Japanese Scientists Made a Magnet So Powerful That It Blows Stuff Up Every Time They Turn It On
Sparks fly as researchers generate the largest controllable magnetic field. At 1200 teslas (not the brand of electric cars but the unit of magnetic field strength), it's up to 50 million times stronger than Earth's magnetic field. Image: Shojiro Takeyama https://t.co/Kf84WAzM20 pic.twitter.com/aerSliSQSD- UTokyo | 東京大学 (@UTokyo_News_en) September 19, 2018
The magnetic field was created using electromagnetic flux-compression. By pushing 3.2 megajoules of energy into a electromagnetic coil, the scientists forced it to collapse on itself, which compressed the magnetic field and caused the teslas (a unit of magnetic flux density) to spike to 1200. The generated field lasted for 100 milliseconds, which is not a very long time relatively speaking, but is actually more impressive than it sounds. "Decades of work, dozens of iterations and a long line of researchers who came before me all contributed towards our achievement," said Professor Takeyama in a statement. "I felt humbled when I was personally congratulated by directors of magnetic field research institutions around the world." According to LiveScience, during a recent test the insanely powerful field actually blew open the heavy doors designed to contain it. Takeyama says that he thinks they can push it to 1800 teslas if they go for 5 megajoules, but to remain safe, they are slowly building up to that point.

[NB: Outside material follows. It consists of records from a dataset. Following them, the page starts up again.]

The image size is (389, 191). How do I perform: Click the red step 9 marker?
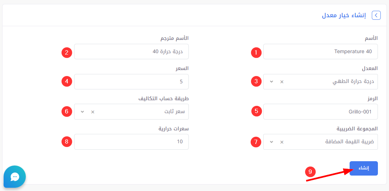[311, 172]
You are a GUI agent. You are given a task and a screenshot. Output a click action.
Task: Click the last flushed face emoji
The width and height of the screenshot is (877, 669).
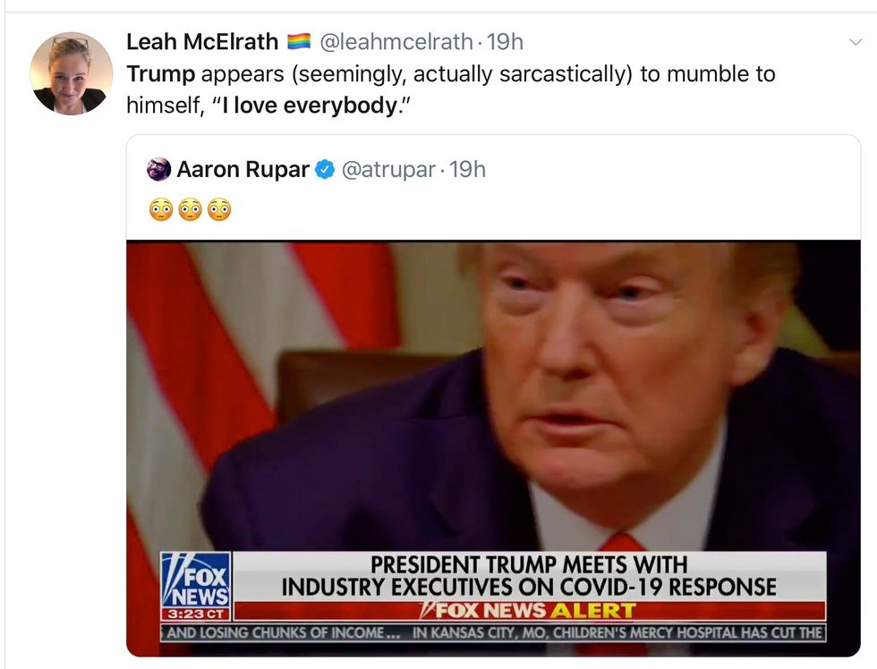coord(218,209)
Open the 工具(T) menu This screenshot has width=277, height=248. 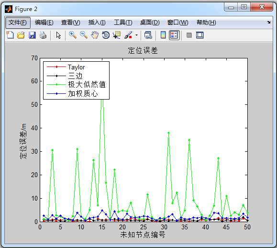[123, 23]
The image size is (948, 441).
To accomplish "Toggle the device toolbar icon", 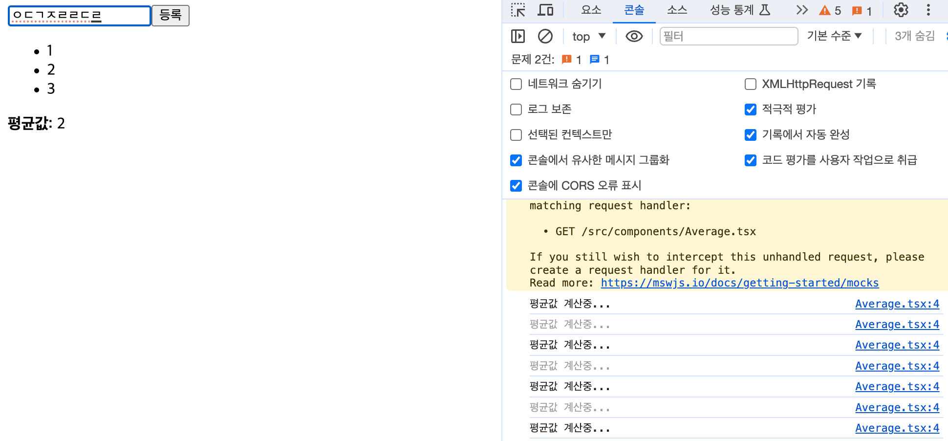I will tap(545, 10).

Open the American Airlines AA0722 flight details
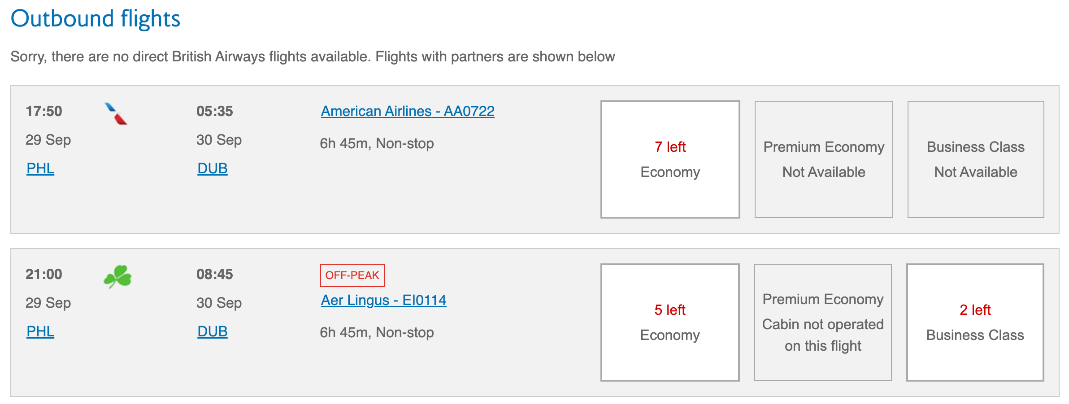point(407,111)
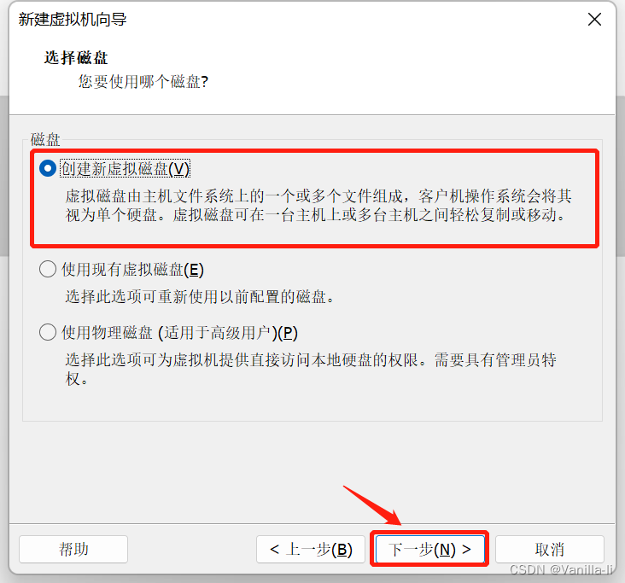
Task: Click the 磁盘 group box label
Action: [45, 139]
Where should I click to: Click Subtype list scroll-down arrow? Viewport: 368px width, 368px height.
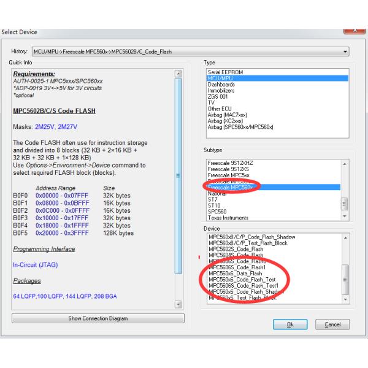coord(344,217)
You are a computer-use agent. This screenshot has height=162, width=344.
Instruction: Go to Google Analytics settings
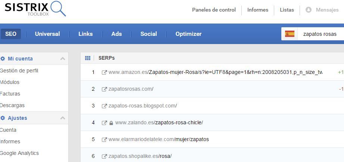19,153
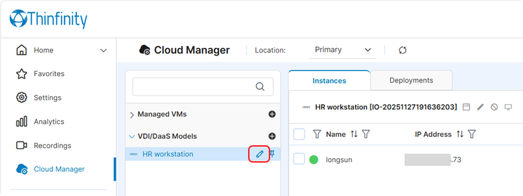Collapse the VDI/DaaS Models group
This screenshot has height=196, width=523.
pyautogui.click(x=132, y=136)
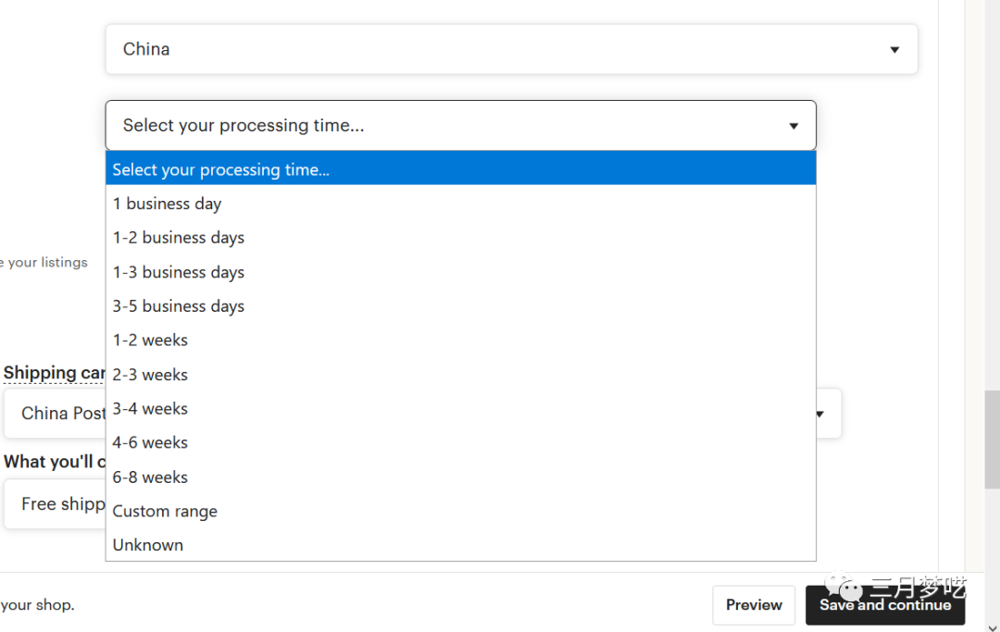Select '1 business day' option
The image size is (1000, 632).
[x=168, y=204]
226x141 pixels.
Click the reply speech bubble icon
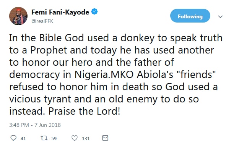[x=13, y=138]
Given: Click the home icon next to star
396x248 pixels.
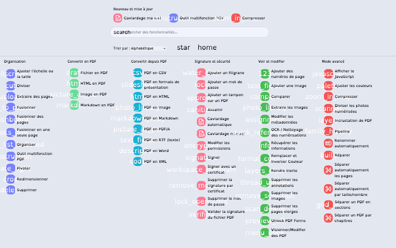Looking at the screenshot, I should [207, 47].
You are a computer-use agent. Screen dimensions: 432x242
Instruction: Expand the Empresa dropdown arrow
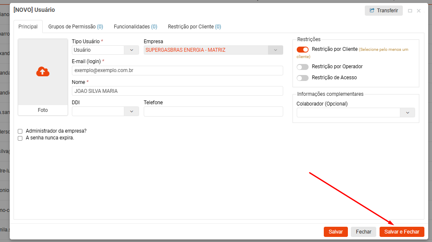[275, 50]

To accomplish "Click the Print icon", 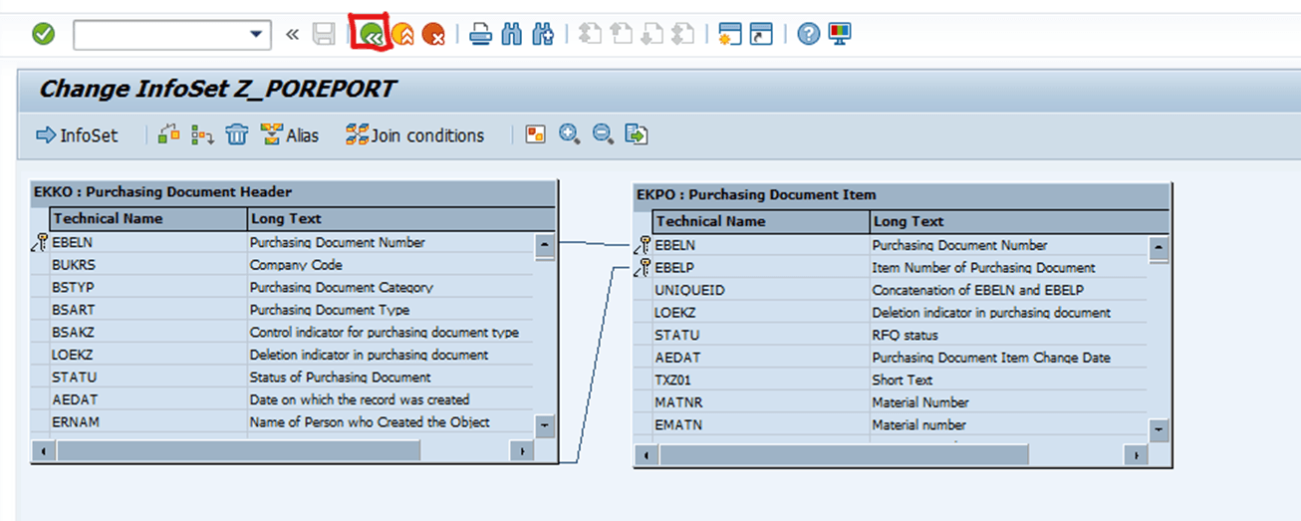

"With magnetic fields above 1000 T, you open up some interesting possibilities," Takeyama said. "You can observe the motion of electrons outside the material environments they are normally within, so we can study them in a whole new light. This research could also be useful to those working on fusion power generation by confining plasma in a large ring called a tokamak to extract energy from it. This requires a strong magnetic field in the order of thousands of Tesla for a duration of several microseconds. This is tantalizingly similar to what our device can produce."